Various other medical and behavioural interventions, including cognitive behavioural therapy, have also proven effective in randomised clinical trials. Unfortunately, the majority of treatments which are able to modify symptoms do not alter the course of the condition. While a subgroup of patients shows benefit from pharmacological therapy, the effect is disappointing, and at best is only 15% better than placebo.

A paradigm shift may be required for those health care professionals who view IBS as a diagnosis of exclusion and are uncomfortable relying solely on symptoms for diagnosis.

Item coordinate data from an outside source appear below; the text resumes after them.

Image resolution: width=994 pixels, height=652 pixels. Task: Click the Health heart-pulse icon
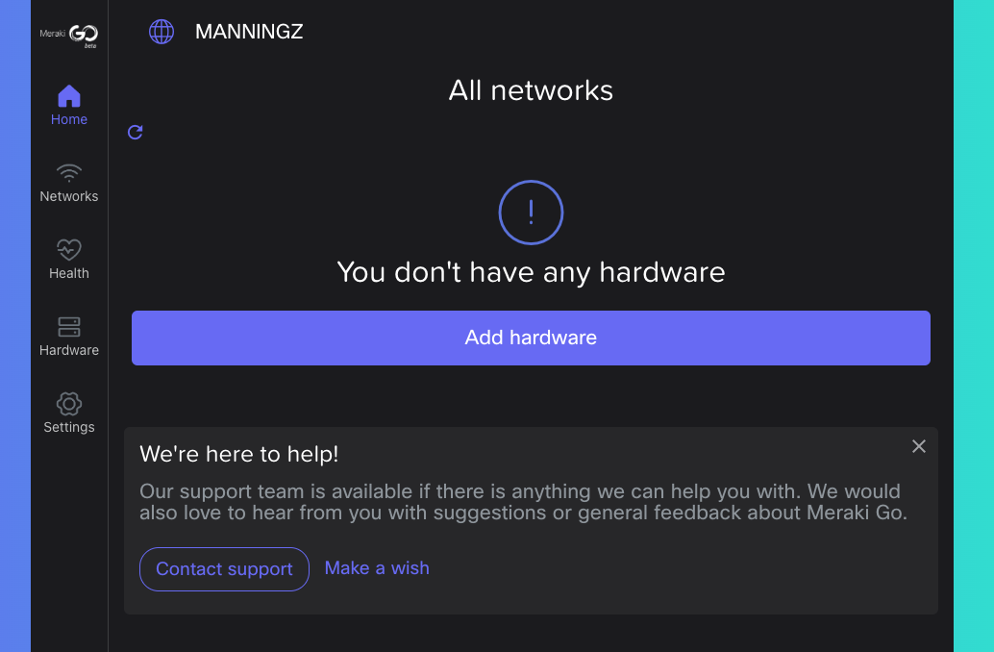click(69, 250)
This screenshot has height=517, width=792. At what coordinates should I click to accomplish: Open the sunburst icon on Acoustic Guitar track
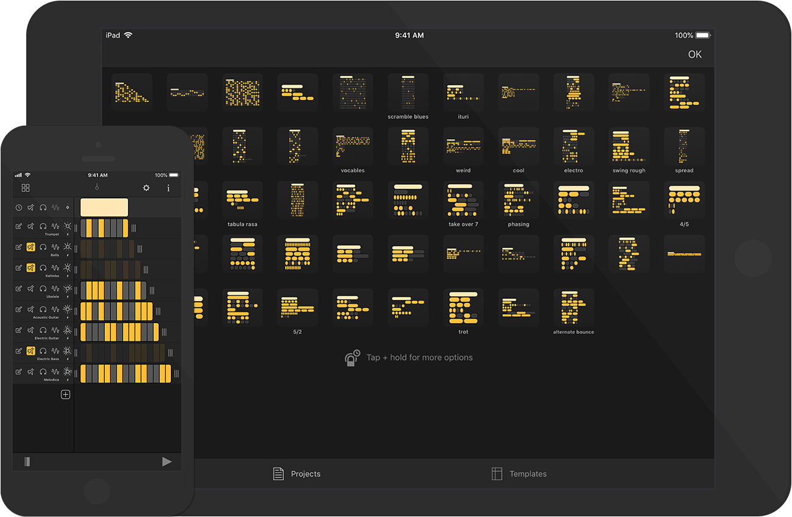(67, 309)
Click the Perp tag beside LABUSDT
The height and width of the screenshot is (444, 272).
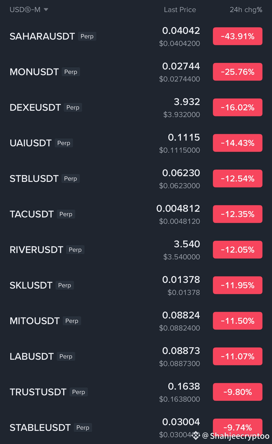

Evidence suggests that a diagnosis of IBS can be confidently made for patients who fulfil the symptom-based criteria and have no concerning features because the yield of extensive diagnostic testing is low.

References

  • Irritable bowel syndrome: a clinical review. Chey WD, Kurlander J, Eswaran S. JAMA. 2015 Mar;313(9):949–58.
  • Functional Gastrointestinal Disorders: History, Pathophysiology, Clinical Features and Rome IV. Drossman DA. Gastroenterology. 2016 May;150(6):1262–79.
  • A Practical Evidence-Based Approach to the Diagnosis of Functional Gastrointestinal Disorders. Kellow JE. Am J Gastroenterol. 105:743–746.
  • Faecal calprotectin testing for differentiating amongst inflammatory and non-inflammatory bowel diseases: systematic review and economic evaluation. Waugh N. Health Technol Assess. 2013 Nov;17(55).
  • A diet low in FODMAPs reduces symptoms of irritable bowel syndrome. Halmos EP, Power VA, Shepherd SJ, Gibson PR, Muir JG. Gastroenterology. 2014 Jan;146(1):67–75.